House Republicans have been trying for years to elimitnate funding for the corporation for public broadcasting which in turn funds PBS and NPR. These are the least biased of any nationwide broadcasters and provide an important service to our children in the form of educational programming like Sesame Street. There are also may areas where we could raise much more money to help balance the budget.
I regularly listen to NPR and find the format of their shows to be much more academic and even-handed than those elsewhere on the radio. Aside from NPR your choices are pretty much Air America for a liberal slant or just about any other AM radio show for a conservative slant on the news, both claim to be unbiased news shows but are basically comparable to the opinion page in the newspaper.
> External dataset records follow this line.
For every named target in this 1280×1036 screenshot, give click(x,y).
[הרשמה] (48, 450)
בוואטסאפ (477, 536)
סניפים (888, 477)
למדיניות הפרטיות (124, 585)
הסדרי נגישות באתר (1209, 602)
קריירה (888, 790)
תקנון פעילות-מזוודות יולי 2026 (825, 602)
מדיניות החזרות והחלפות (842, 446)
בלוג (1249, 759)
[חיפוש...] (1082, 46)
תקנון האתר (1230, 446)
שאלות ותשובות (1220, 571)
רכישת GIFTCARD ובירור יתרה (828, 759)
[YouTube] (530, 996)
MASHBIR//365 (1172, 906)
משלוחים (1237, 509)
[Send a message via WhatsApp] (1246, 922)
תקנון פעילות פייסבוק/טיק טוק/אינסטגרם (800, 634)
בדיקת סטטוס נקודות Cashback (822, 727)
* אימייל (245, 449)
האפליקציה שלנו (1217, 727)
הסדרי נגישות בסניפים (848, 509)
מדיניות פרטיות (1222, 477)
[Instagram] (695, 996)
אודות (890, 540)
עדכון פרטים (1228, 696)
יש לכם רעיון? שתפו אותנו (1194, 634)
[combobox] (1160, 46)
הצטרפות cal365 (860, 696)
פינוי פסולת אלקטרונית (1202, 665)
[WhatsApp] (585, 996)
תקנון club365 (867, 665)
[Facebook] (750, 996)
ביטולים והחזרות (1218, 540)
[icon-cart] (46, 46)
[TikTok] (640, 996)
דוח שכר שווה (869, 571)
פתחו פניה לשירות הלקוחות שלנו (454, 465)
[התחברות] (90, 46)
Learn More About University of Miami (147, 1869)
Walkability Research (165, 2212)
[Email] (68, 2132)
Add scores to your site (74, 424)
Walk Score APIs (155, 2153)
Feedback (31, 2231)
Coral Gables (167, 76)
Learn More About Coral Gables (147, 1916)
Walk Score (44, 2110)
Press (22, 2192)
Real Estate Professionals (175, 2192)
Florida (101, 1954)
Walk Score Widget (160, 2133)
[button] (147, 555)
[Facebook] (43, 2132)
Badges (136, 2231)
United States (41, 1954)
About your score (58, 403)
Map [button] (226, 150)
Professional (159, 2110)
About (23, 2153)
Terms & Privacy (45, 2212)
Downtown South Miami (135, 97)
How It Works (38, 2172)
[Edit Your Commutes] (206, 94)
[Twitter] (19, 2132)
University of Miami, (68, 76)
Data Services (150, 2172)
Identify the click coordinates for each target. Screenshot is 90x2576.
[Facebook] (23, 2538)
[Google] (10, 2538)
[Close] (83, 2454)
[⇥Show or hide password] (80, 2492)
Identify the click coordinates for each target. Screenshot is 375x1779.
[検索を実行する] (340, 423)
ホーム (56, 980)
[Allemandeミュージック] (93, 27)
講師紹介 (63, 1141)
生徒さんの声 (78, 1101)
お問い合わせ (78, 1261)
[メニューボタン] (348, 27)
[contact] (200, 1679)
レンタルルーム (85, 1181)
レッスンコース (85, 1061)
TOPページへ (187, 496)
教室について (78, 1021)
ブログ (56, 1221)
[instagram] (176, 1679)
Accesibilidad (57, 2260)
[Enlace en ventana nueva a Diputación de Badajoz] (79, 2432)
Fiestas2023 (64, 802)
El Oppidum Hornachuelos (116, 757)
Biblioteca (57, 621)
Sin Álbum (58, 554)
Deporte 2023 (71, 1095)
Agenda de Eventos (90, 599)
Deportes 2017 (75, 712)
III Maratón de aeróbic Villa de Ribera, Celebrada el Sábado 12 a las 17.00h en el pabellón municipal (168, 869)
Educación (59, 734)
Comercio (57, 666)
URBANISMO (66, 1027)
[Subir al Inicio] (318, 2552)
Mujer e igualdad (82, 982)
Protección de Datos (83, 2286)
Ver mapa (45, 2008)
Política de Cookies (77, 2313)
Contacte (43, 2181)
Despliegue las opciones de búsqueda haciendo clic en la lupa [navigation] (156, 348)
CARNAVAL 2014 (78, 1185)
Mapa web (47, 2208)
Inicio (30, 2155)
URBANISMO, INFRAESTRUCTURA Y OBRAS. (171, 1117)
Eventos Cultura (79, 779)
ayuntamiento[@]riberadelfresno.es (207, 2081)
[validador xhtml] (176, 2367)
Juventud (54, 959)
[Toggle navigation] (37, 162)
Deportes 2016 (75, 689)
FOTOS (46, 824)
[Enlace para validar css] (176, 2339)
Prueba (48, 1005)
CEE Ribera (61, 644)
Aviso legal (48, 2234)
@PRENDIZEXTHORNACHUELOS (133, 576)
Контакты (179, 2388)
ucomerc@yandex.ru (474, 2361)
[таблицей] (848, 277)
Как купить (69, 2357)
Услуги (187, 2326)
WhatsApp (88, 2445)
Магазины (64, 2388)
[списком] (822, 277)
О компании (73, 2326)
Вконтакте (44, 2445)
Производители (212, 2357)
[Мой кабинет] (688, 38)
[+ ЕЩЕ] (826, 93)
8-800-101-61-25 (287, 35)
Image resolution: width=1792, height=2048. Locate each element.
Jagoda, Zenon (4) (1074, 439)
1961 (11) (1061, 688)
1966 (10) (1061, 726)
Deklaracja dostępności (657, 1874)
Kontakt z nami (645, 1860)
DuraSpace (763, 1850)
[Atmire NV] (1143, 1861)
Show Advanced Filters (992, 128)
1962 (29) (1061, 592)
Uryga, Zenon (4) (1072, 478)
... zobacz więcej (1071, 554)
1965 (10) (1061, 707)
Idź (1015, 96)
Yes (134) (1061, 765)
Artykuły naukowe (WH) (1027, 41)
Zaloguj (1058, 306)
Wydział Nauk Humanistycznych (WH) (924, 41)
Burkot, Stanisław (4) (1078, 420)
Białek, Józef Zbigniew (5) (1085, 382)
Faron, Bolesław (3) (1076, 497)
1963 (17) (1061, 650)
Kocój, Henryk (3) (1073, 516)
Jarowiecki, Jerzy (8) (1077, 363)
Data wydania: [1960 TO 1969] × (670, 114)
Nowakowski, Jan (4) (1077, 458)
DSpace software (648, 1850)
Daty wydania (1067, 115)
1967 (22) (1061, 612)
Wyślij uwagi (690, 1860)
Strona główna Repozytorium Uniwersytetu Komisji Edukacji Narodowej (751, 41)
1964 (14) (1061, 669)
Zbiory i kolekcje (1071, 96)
Listening to any of these you will hear a host ranting about their side of the issue, papering the guest they agree with, or attacking a guest they don't. The same goes for television but without the liberal slanted outlet. You have a number of networks all more concerned with ratings than portraying an accurate picture of the news. On top of that many of these networks accept pre-recorded press releases from corporations and even our own government and send them out as though they are real news! (See
1,
2,
3) Public Broadcasting has a long history of integrity and un-biased reporting that no other network can hold a candle to.
Then there are the educational progams: Sesame Street and others. These provide a valuable educations resource for children whose parents can't afford to put them in preschool or even afford cable. These parents can all afford PBS because it is free to them. I know that while I didn't learn my ABCs and 123s from Sesame Street it was certainly instrumental in reinforcing these fundamentals. Sesame street is also not the only educational progam on PBS there are educational programs for both children and adults on subjects ranging from math and science to the arts and history.
We should not balance the budget by taking services from the most poor and needy in our society. The 23% cut will leave the CPB with a budget of around $380 million meaning that they actually cut about $114 million. Compared to the $9 Billion that went missing in Iraq in the hands of contractors hand picked by the Bush administration from a pool of their buddies that's nothing. Or how about cutting the $250 Million bridge in Alaska that will server all of about 50 people.
The problem is that the right sees true unbiased reporting and education of the poor as a threat and they feel that with control of the White House and Congress they feel that they can squash one more program that benefits the poor or educates the masses.